0.5

551 72 112
                                    

ben geldim! yorum sayıları keşke biraz yükselse, yoğun olmama rağmen buraları boşlamamaya çalışıyorum çünkü :') iyi okumalar perisi 🧚‍♀️

bu bölüm sometimesasia için 🐣

saat akşam dokuz civarlarında yaptıkları mesajlaşmadan sonra nasıl mezarlığa geldiğini anlayamamıştı. burada ona hayatta değer veren tek kişi olan babaannesi yatıyordu, belki de bundandı; ayakları sürekli geri geri gider ve gelmemek için yolu uzatıp dururdu. oysa artık anlıyordu, mezarlığa gidilen yollar kısaydı.

kaan'ın mezar taşını, orada oturan aybike sayesinde buldu. akşam ayazı vardı, havalar soğumaya başladığından esiyordu ama kızın üstünde ince bir tişört dışında hiçbir şey yoktu. derin nefes verdi, aklındaki düşünceleri hep susturmaya çalışmış, taksiyle gelene kadar gözlerini kapatıp durmuştu.

arabayla gelemezdi, bakışları bileklerine kayıyor ve aybike'nin böyle bir şey yapmış olma düşüncesi içini sıkıyor, ruhunu kemiriyordu. neden böyle oluyordu? eskiden bileklerine baktığında gördüğü tek şey büyük boşlukken artık neden kızın simasını görüyordu?

büyük eliyle yüzünü ovuşturmadan hemen önce, "kendine gel..." diyerek ikaz edercesine mırıldandı. "kendine gel, manyak herif! ne aybikesi?"
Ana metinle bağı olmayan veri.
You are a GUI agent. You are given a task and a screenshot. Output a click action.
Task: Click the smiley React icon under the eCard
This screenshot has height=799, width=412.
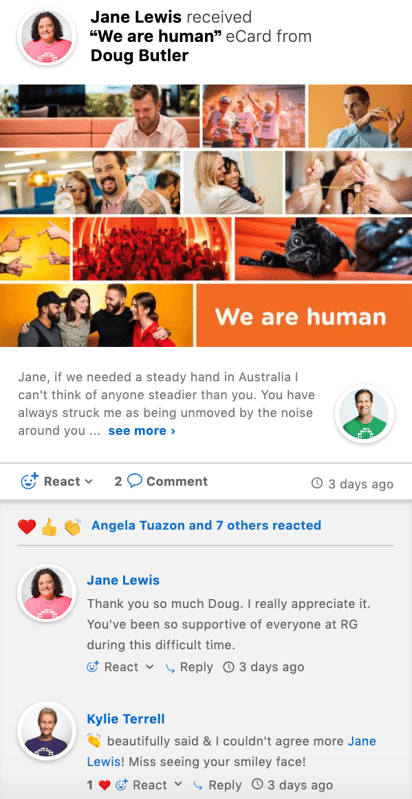(29, 482)
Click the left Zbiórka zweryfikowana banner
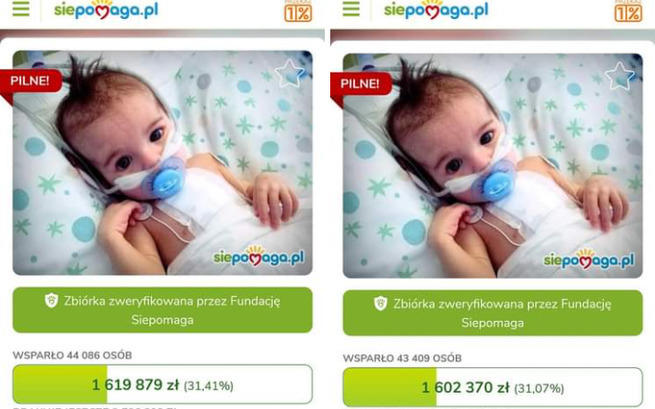 tap(162, 310)

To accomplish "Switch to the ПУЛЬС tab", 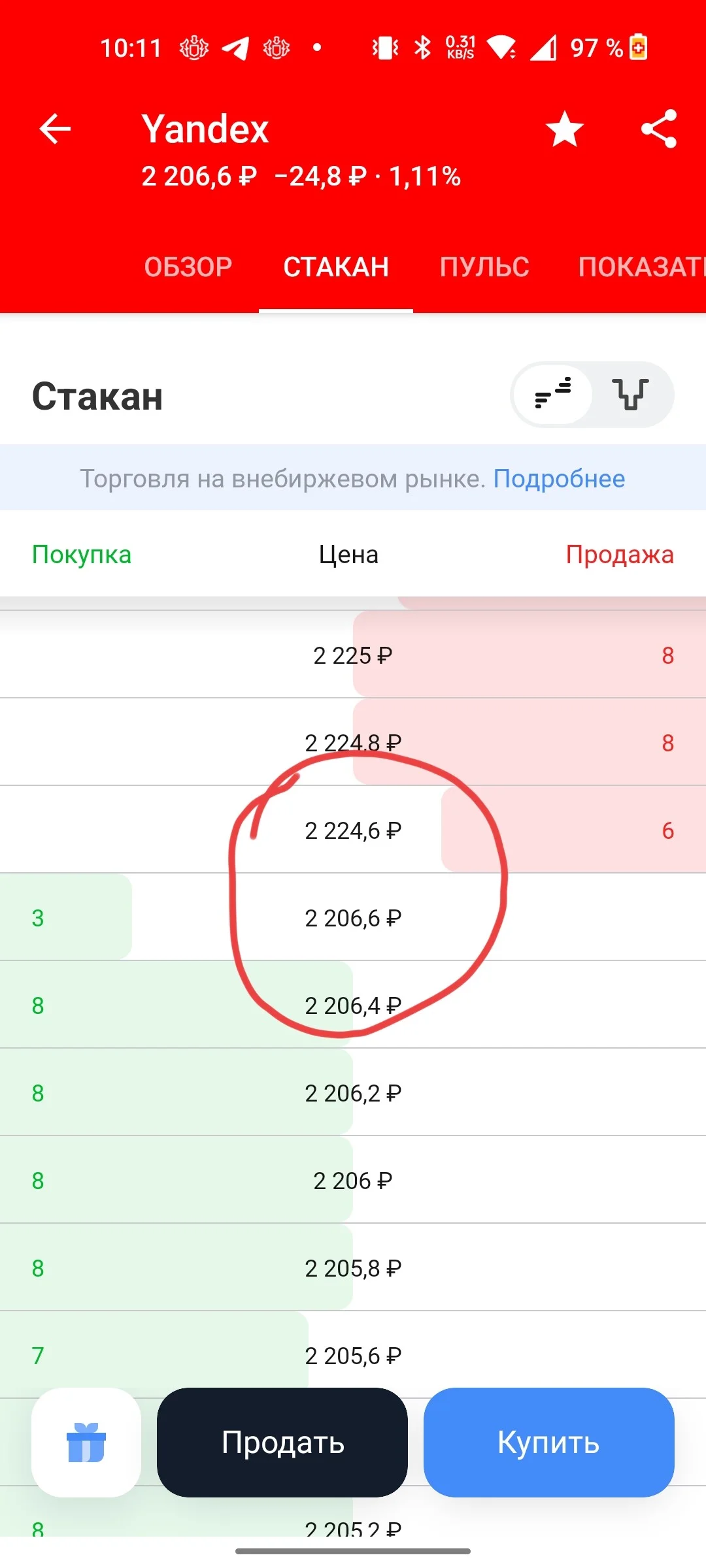I will tap(484, 267).
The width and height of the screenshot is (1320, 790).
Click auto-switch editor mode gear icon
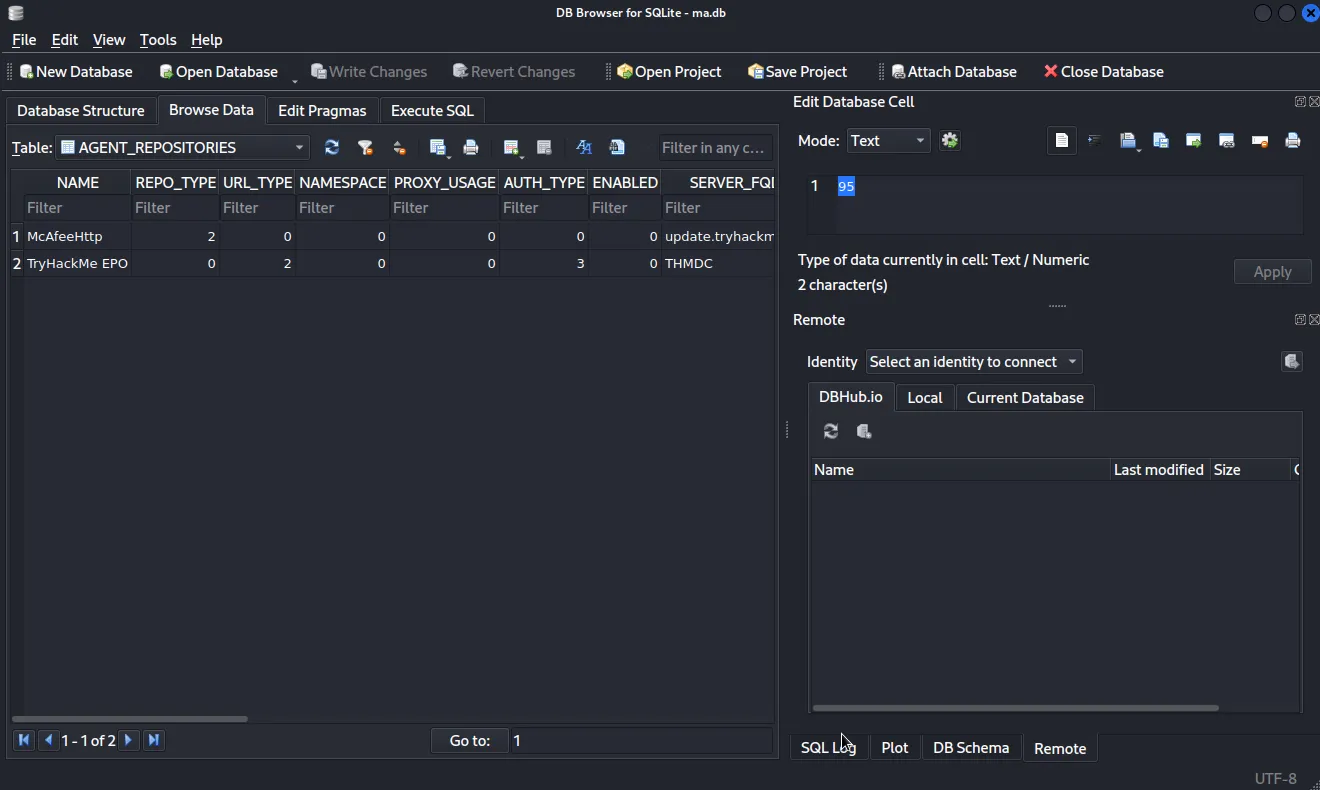click(x=950, y=141)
berk, sevmeyi kendisine yasaklamıştı. hissizleştiğini düşünüyordu; bundandı kız için endişelenişini, telaşını ve korkusunu adlandıramıyordu. kalbi, yeni birtakım duygularla baş etmeye çalışırken kızıl oğlan altında eziliyor, katilinin kim olduğunu bilmiyordu.
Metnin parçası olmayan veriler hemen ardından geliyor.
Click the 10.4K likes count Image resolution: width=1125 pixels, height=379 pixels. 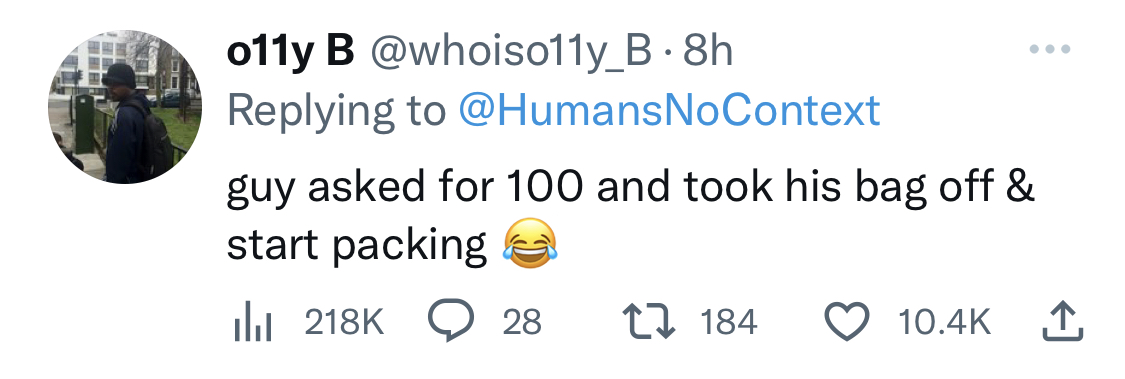[x=944, y=322]
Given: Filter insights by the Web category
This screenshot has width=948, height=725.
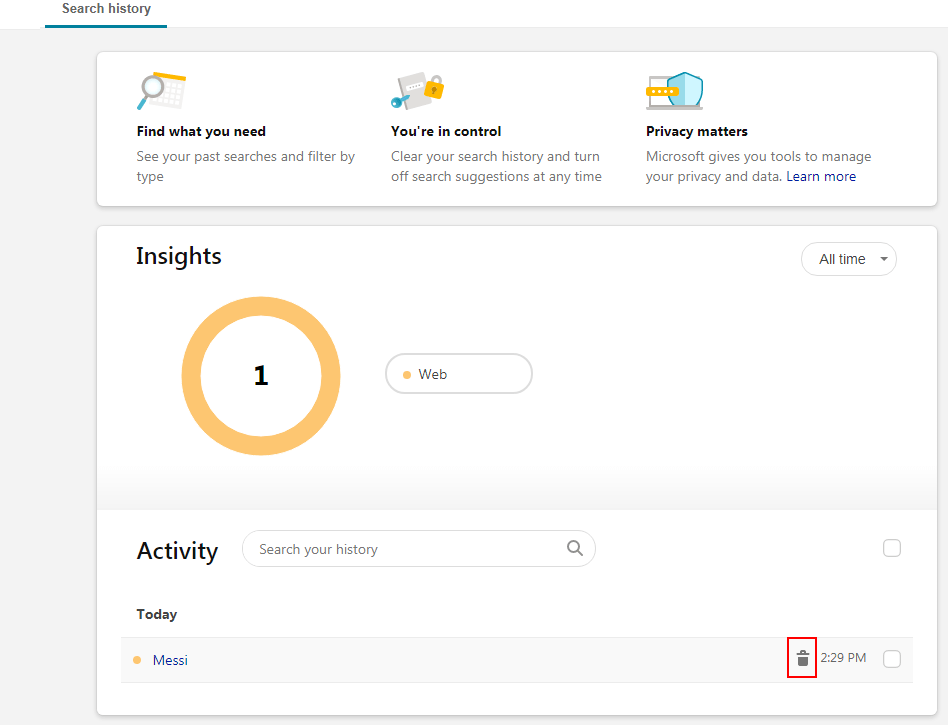Looking at the screenshot, I should pos(458,374).
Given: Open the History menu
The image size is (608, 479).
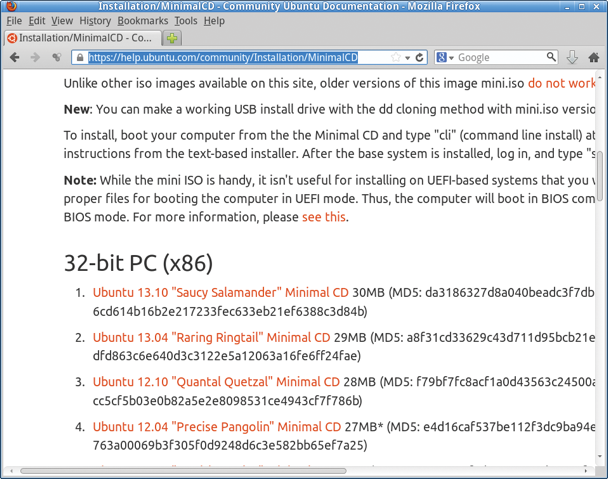Looking at the screenshot, I should point(95,20).
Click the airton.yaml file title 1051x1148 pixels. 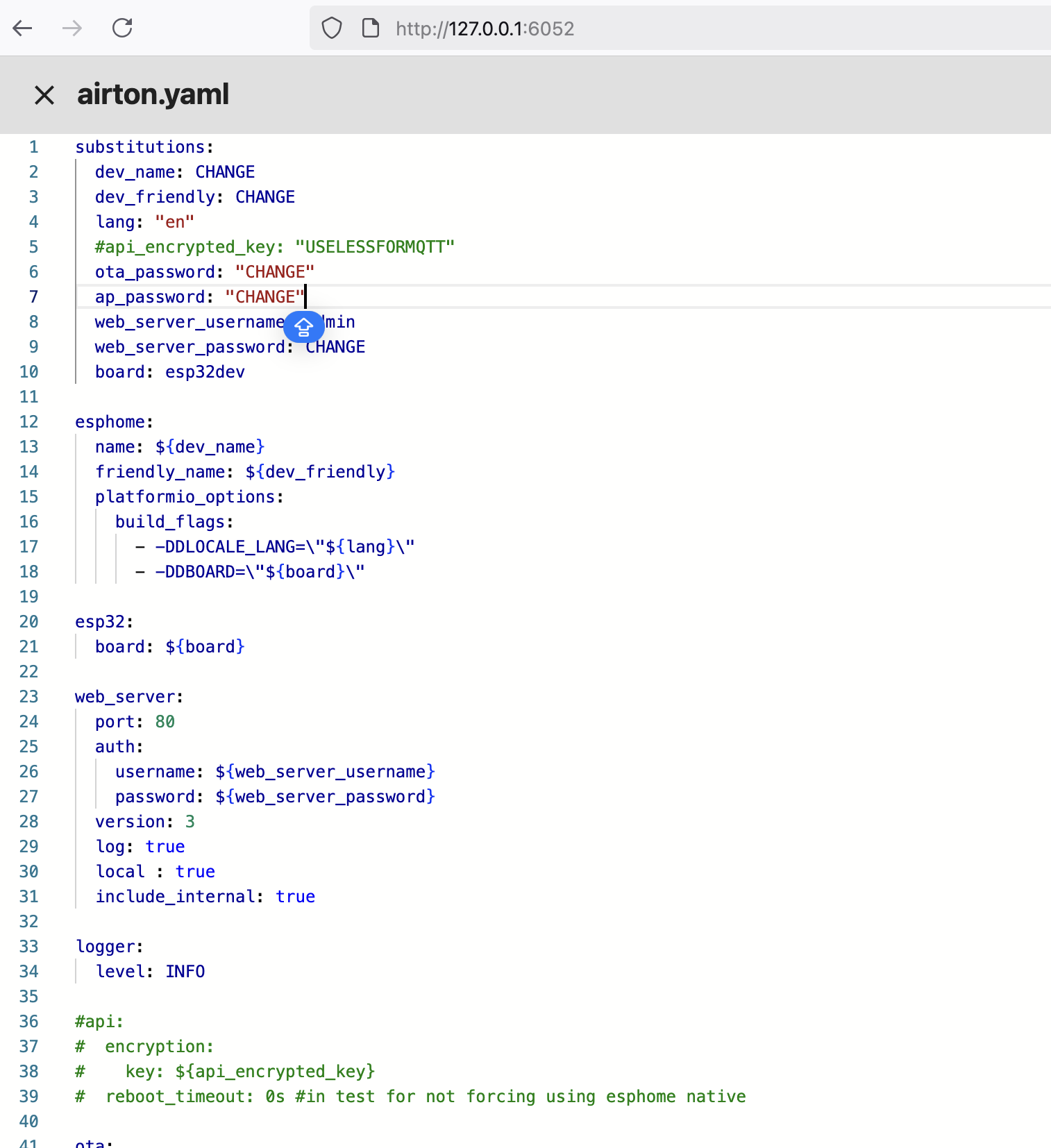tap(153, 94)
yanına ilerledi. sessizce üstündeki deri ceketini çıkardı, nasılsa kazağı vardı, üşümezdi. bilekleri görünmezdi. "aybike," dedi şefkatli çıkan sesiyle. hemen ardından deri ceketi kızın omuzlarına bıraktı. seslenmeden de yapabilirdi bunu, ama korkabilir, ürkebilirdi.

biraz kenara kaydı, aybike. berk, kendisi için yetecek olan boş alana oturduğunda yan yanalardı ve bacakları birbirlerine temas ediyordu. konuşmak istedi, kızıl. neden olduğunu sormak, tıpkı onun yaptığı gibi yaralarına merhem olmak istedi ama korktu.

duyacağı şeylerden ürktü, dudakları konuşmak için açılsa da titreyerek düz çizgi halini aldı.

omuzlarını indirdi, aybike. "sor," dedi kızılla göz temaslarını sağlayıp. "içine değil, bana."

gülümsemeye çalıştı, kızıl. sanki kızın kederi bir ışıktı. acıdan, kederden, üzüntüden nefret edip farklıya adımlayabilmek için bi' ışık...

"iyi misin?" omzunu silkti. hafif alayımsı bir tebessüm kondurdu dudaklarına. "sence?"

söylemek için dudaklarını aralasa da başarılı olamadı, konuşamadı. soracağı, öğrenmek istediği şeyden çok çekiniyordu. "b-bilmem..." diyerek kekelemesi aybike'yi güldürdü.

böyleydi, kız. içinde acıdan yangınlar kopsa da gülümser, başkalarına yardımcı olmaya çalışırdı. yaralarını böyle sardığını düşünürdü. onda da pek başarılı olduğum söylenemez.

"elinde olsa üç bin kilometre susabilecek gibisin." oğlan, kızın yaptığı göndermeyi anlayarak boş yüz ifadesiyle konuştu. "sevmem hiç."

kaşlarını çattı, aybike. "bir kitaba karşı da sevmeme yemini etmezsin herhalde?"

bilmişçe sırıttı, kızıl. "asıl tehlikeli olan onlardır, umudu öğretirler." kızın omuzlarından kayan deri ceketi düzeltti. "tıpkı alıntısını değiştirdiğin kitabın yaptığı gibi."

"kaan kitapları çok severdi," dedi düz bir sesle. hemen ardından iç çekti. "ama yetmedi demek ki."

burukça tebessüm etti, berk. artık konuya girmenin zamanı gibi hissediyordu. "sana?" diyerek sordu korkarak. "sana yetti mi?"

başta sessiz kaldı, aybike. ne söyleyeceğini bilemedi. belki artık kendisine zarar vermiyordu, ama izleri ruhunda hiç geçmeden duruyordu, bedeninde ise silik bir şekilde de olsa vardı.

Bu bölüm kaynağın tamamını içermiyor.